Coronavirus antibodies fade after only a month, a new study has revealed, in what could signal a blow to worldwide hopes of finding a vaccine.
Understanding antibody responses against Covid-19 is fundamental for the development of effective treatments and a preventive vaccine, experts say.
And if antibodies decline overtime it could suggest immunity from a potential vaccine would also fade, rendering it less effective or require boosters.
In this latest study, researchers from Nanjing University Medical School in China monitored Covid-19 antibody responses in 19 non-severe and seven severe coronavirus patients for seven weeks from disease onset.
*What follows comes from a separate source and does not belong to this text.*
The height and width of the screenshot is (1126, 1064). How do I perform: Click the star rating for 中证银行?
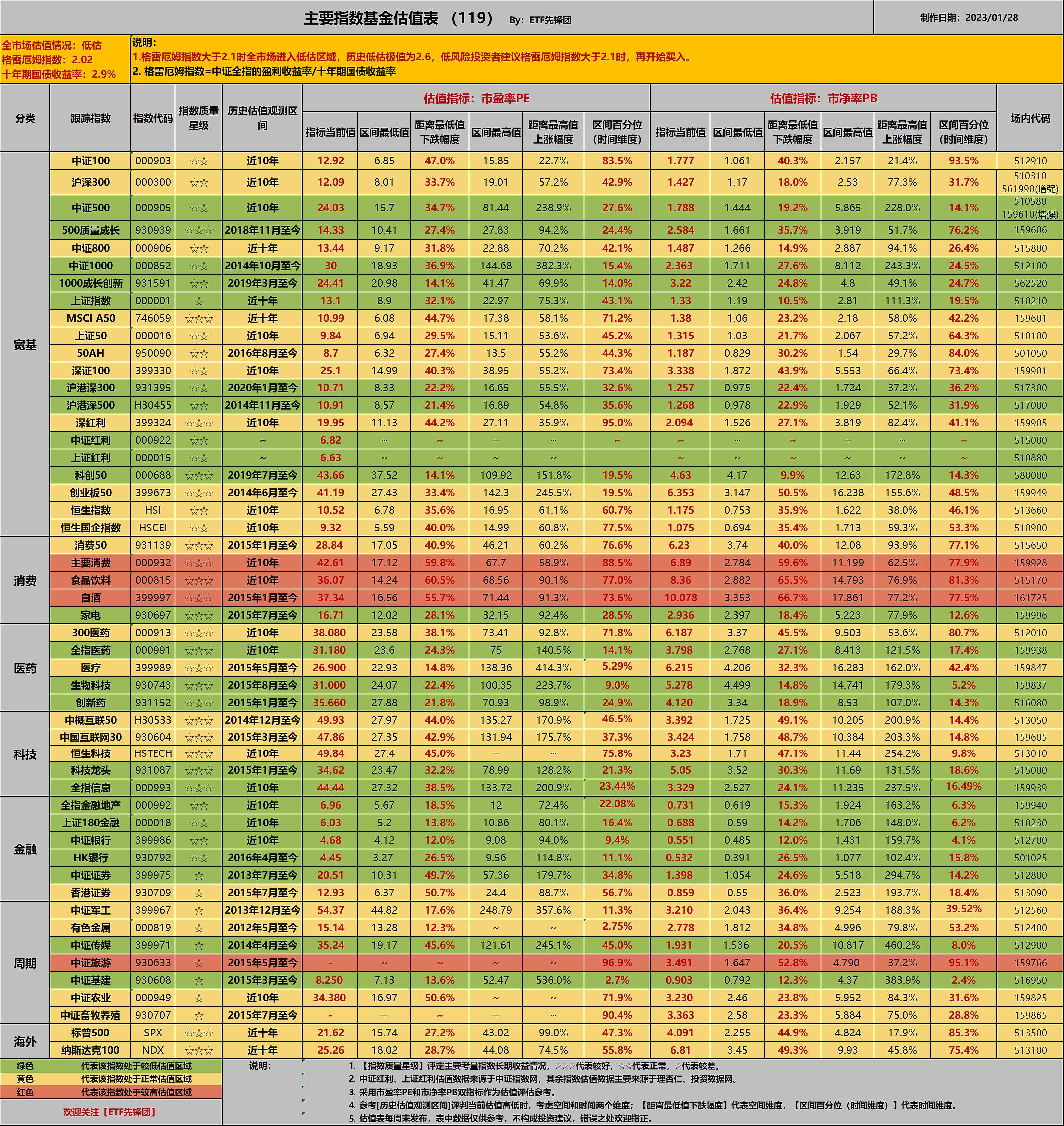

Watch: Yahoo UK’s Health Correspondent, Alexandra Thompson explain the difference between an antigen and antibody test
They found that most patients generated antibody responses against the virus.
But only a small portion produced a potent level of antibody neutralisation activity and around one in five (20 per cent) produced no antibody response at all.
The study, published in PLOS Pathogens, also indicated that three to four weeks after hospital discharge, the neutralising activity of antibodies from recovered patients declined significantly.
The authors said: "Understanding the adaptive responses where the body makes antibodies that specifically bind to the Sars-CoV-2 among Covid-19 patients provides fundamental information for developing effective treatment and preventive vaccine."
A previous study by King's College London found 60 per cent of the 96 people studied had a “potent” Covid-19 antibody response at the height of their infection, falling to just 17 per cent three months later.
Commenting on these latest findings, Danny Altmann, professor of immunology at Imperial College London, said: "Studies like this are a vital part of the 'work-in-progress' to make sense of who has immunity and how long for…
"Once again, evidence shows that the half-life of these antibodies in the blood is not particularly sustained.”